Sam Wiese, right, and Dave Labbe harvest kelp in Casco Bay for Ocean’s Balance in May 2022. They’re a part of the team that has brought Maine its first industrial seaweed dehydrator, which is predicted to triple the amount of kelp farmers can preserve each year. Photo courtesy of Ocean’s Balance

A 50-foot-long, 17-ton, moisture-sucking machine from South Africa is en route to Brunswick – where the device may allow Maine seaweed companies to triple production and make an international jump of their own.

Ocean’s Balance, a Biddeford seaweed farm and producer, is spending around $650,000 on the custom-designed dryer, with funding help from Coastal Enterprises Inc., a community development financial institution headquartered in Brunswick.

Mitchell Lench, CEO of Ocean’s Balance, feels the investment is necessary because sugar kelp, the seaweed species most commonly farmed in Maine, requires exacting conditions in order to dry and be preserved. He believes the machine will allow his business and others along the coast to compete in the global market for seaweed, predicted to grow 12% annually and reach $30.2 billion by 2027, according to industry analysts.

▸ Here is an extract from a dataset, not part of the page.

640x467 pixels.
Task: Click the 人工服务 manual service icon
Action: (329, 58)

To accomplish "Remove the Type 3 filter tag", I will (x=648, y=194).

“This should have a knock-on effect to create more farms or bigger farms and to allow us to scale up (the seaweed industry) in a way that we have been unable to do previously,” Lench said. “Increased capacity across the industry is key.”

The growth potential of Maine’s seaweed industry has been gaining attention but also has drawn criticism that an increase in farming could damage the marine environment.

Regardless of the impact, increasing seaweed production is pointless if farmers can’t preserve their crops.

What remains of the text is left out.